— TASK BRIEF —
Please continue the article below on the UK Defence Modernisation Programme, starting right after its last sentence. The data that follows the article is not part of it.

— SOURCE EXCERPT —
^^^^^^^^

The UK Defence Modernisation Programme: A Risk and an Opportunity


HMS Queen Elizabeth hoves into view as she returns to her home base, Portsmouth, following sea trials. Courtesy of the Ministry of Defence


The UK government has decided that the defence elements of the National Security Capability Review will be subject to further review.

UK Defence Secretary Gavin Williamson announced today that the defence element of the National Security Capability Review (NSCR) will be subject to a further review, and is due to completed by the summer. Called the Defence Modernisation Programme (DMP), this new review has so far received cross-party support.

Williamson made it clear in his House of Commons announcement that the DMP ‘isn’t aiming to be fiscally neutral’, adding that it would be ‘irresponsible’ not to address the threats faced by Britain, as he encouraged Armed Forces chiefs to ‘have a voice’ and speak about them.

‘This isn’t aimed as being some operation to take money off the Armed Forces', he added. 'It’s making sure we have the Armed Forces – and give them the support – that we need, and [give personnel] the recognition [that] they do one of the most amazing jobs for our country and that is what we hope to achieve as part of this review’.

As the military awaits the DMP’s conclusions, annual allocations within defence will still have to be set, and short-term savings made, without sufficient guidance on the fate of those capabilities under threat

A long delay in concluding the DMP could risk damaging consequences for the country’s international credibility, especially if it has not been concluded before the NATO summit in July 2018. Despite being billed as a low-profile ‘refresh’, the NSCR has already lasted longer than either of the last two full Strategic Defence and Security Reviews (SDSRs), in 2010 and 2015, respectively.

^^^^^^^^

— MATERIAL PROVIDED —
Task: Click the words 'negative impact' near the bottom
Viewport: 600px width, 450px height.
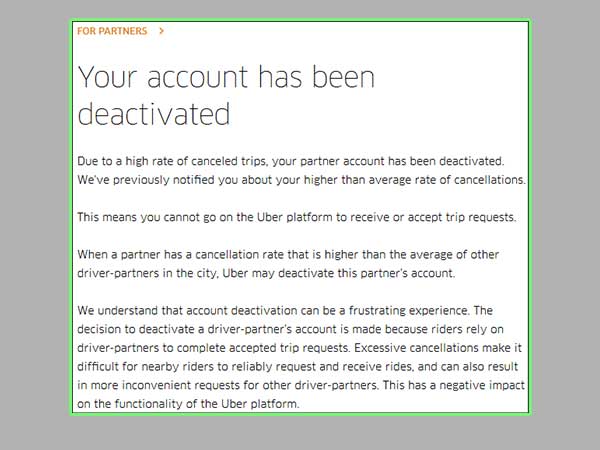Action: coord(482,385)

^^^^^^^^

— TASK ANSWER —
Moreover, as the military awaits the DMP’s conclusions, annual allocations within defence will still have to be set, and short-term savings made, without sufficient guidance on the fate of those capabilities under threat.

At the same time, the decision to extend the NSCR’s review of defence capabilities could be an opportunity for a more radical look at the balance of defence investment, accelerating the shift of resources into capabilities that are most relevant to a rapidly changing strategic environment.

As has been widely acknowledged, the 2015 SDSR made more commitments than it could afford

The government has a pretty good story to tell on defence spending. It spends more on defence, in absolute terms, than any other NATO European member state, and is one of only five European states to meet the Alliance’s 2% spending target.

The MoD’s core budget has also been protected from the cuts in most other areas of government, and is due to be 5% higher in real terms in 2020/21 than in 2015/16. Procurement spending, already higher than in any other European ally, is set to rise by some 34% in real terms by 2020/21, consolidating the UK’s position as Europe’s most capable military power.

Still, as has been widely acknowledged, the 2015 SDSR made more commitments than it could afford. At the heart of this over-commitment was the procurement programme. The 2015 SDSR had announced that total spending on equipment (procurement and support) would increase from £166 billion for the decade 2015/16–2024/25 to £178 billion for the decade 2016/17–2025/26.

However, closer examination reveals that this headline figure significantly understated the scale of additional commitments. The 2015 SDSR bridged the gap between a 5% increase in the total budget and a 34% increase in procurement spending by promising substantial efficiency savings over its first five years, rising to some £2.5 billion annually by 2020/21, a level that would be carried forward in each subsequent year.

While other public services have been asked to make comparable, or larger, savings, the MoD has been constrained by the commitment to maintain military personnel numbers

This is the core assumption underpinning MoD Permanent Secretary Stephen Lovegrove’s statement that the ministry aims to achieve £20 billion of savings over the ten years of SDSR 2015.

Yet, while other public services have been asked to make comparable, or larger, savings, the MoD has been constrained by the commitment to maintain military personnel numbers, while also being limited by the reality that the squeeze on personnel pay is making it more difficult to attract and retain the right quality of recruits.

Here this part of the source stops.